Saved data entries
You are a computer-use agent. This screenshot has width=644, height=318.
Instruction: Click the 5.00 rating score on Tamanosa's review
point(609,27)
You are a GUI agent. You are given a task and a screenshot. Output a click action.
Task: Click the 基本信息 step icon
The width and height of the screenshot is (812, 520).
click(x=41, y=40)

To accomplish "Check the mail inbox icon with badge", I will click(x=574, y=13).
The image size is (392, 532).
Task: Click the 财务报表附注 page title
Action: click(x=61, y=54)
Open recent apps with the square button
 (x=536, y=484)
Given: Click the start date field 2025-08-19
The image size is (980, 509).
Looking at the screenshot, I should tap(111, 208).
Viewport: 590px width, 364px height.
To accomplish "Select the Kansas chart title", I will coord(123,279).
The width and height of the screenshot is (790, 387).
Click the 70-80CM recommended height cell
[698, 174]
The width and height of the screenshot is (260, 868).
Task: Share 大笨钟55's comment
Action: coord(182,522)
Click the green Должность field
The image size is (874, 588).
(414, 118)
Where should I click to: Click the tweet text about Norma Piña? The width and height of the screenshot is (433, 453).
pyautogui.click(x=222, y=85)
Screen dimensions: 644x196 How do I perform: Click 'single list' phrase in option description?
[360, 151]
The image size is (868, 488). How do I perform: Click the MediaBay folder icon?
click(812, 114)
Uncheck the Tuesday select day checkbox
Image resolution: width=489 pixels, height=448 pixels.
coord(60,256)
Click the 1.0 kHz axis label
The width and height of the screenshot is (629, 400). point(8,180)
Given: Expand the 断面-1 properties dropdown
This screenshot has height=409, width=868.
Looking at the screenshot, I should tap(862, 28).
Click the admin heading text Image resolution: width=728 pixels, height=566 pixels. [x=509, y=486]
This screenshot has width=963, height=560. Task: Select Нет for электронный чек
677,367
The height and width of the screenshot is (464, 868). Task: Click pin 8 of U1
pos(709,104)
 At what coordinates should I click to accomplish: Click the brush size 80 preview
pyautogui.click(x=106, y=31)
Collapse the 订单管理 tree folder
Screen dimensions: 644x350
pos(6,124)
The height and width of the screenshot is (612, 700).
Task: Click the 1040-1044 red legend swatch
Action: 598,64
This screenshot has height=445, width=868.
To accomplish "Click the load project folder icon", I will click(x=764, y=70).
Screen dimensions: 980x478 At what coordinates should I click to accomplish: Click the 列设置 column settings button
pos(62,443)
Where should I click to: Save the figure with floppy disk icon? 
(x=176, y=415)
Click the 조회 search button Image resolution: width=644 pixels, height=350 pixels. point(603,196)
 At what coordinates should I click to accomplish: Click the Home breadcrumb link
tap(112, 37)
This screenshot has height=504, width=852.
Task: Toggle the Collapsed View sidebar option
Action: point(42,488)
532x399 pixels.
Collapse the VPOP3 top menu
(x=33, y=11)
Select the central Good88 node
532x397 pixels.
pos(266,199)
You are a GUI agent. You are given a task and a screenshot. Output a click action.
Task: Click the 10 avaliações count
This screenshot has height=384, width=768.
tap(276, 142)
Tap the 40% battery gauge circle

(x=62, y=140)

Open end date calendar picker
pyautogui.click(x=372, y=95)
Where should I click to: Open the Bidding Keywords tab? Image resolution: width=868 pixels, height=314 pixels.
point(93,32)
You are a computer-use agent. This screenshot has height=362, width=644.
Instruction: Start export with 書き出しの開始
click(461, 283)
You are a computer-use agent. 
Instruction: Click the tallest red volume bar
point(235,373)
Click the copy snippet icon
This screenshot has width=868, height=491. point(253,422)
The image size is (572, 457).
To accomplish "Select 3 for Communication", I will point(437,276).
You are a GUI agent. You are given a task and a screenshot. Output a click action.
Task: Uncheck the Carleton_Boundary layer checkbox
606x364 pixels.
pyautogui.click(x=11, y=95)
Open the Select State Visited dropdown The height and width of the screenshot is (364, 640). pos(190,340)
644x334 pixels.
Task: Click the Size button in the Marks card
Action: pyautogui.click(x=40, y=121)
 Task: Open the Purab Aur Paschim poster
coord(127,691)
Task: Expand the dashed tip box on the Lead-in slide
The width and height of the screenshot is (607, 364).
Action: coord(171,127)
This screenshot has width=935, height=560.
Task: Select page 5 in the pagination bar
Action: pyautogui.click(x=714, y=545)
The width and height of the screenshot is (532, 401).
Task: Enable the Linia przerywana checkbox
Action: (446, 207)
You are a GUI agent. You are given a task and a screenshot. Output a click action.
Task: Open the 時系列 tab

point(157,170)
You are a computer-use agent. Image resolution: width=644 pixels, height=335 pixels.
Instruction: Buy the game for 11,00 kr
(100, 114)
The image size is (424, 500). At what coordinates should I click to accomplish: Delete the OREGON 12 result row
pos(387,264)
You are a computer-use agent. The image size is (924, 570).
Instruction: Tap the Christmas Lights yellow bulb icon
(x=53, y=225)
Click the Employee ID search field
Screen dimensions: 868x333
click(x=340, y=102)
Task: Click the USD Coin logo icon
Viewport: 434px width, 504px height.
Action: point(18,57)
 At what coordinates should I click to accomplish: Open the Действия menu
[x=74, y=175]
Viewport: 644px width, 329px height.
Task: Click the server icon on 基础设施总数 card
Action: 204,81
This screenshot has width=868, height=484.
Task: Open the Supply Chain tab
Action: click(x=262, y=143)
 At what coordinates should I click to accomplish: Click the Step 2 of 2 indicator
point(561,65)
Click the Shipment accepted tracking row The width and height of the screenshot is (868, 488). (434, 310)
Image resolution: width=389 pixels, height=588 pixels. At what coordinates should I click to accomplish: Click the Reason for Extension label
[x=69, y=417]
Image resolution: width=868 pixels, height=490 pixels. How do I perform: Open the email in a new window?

**Activity**
All lines in the data that contain the word "Expand" should be copied.

**Solution to the problem**
Given: Expand the 断面-1 properties dropdown
Task: Expand the dashed tip box on the Lead-in slide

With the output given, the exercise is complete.